A pension plan is a payment arrangement by employers to provide retirement, disability and death benefits to their employees. While payment of future retirement income is the primary benefit of pensions, most plans also offer tax, insurance and workforce retention features.
Retirement Income Benefit
Pension plans gained prominence during World War II, when American employers sought to evade wage controls by awarding fringe benefits packages. Per the U.S. Bureau of Labor Statistics, employers attracted needed labor by offering indirect salary increases in the form of deferred compensation. This practice stimulated the growth of the pension industry.
According to the U.S. Department of Labor, the two most common types of pension plans are defined benefit and defined contribution. Defined benefit plans promise a guaranteed payment at retirement. With these traditional plans, the employer pays the retiree either a lump sum or a monthly payment based on salary and years of service. The plan sponsor commits to underwrite this guarantee regardless of underlying investment returns.
Defined contribution plans, by contrast, do not promise a guaranteed benefit at retirement. These plans allow participants to make contributions to their own accounts. Employers can opt to provide matching contributions too. The participant then proceeds to invest the contributions in an array of investment vehicles.
The sufficiency of defined contribution funds at retirement depends on dollars contributed and investment returns. Therefore, the employee shares responsibility for the outcome of his retirement portfolio. The Employee Benefit Research Institute reports that, as more employers recognize the risks associated with retirement funding, they are trending toward defined contribution plans.

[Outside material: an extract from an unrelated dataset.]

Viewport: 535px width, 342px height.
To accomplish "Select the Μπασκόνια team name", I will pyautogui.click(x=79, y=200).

Pension plans also provide valuable tax benefits. With an interest in relieving an overburdened Social Security System and the need to incentivize independent savings, the U.S. government has awarded tax-advantaged status to qualified pension plans. Consequently, many pension plans are both tax deductible and tax deferred.
Qualified plan contributions are tax deductible. Tax deductions reduce adjusted gross income and thereby lower overall tax liability.
Pension plan funds are also tax deferred. Interest, dividends and capital gains grow tax free within the account until the participant withdraws the funds during retirement.
Tax deferral benefits investors in two ways. First, as investment earnings grow tax free, the account has a greater potential for accumulation of capital. Second, because participants typically make contributions during higher-earning years and withdraw funds during lower-earning years, retirees pay taxes at a lower rate.
Pension plans have an insurance benefit in that they often provide payments to disabled beneficiaries and survivors. The pension plans themselves are insured as well. The Pension Benefit Guarantee Corporation was formed in 1974 to provide a pension insurance program that guarantees workers' benefits in private pension plans.
Workforce Retention Benefit
Finally, pension plans provide employers with a tool in retaining workers. “The Watson Wyatt Retirement Attitude Survey” finds that workers who value their retirement plans are more likely to stay with their employer. Therefore, retirement program designs can impact employee behavior and ultimately “deliver favorable economic returns to the organization.”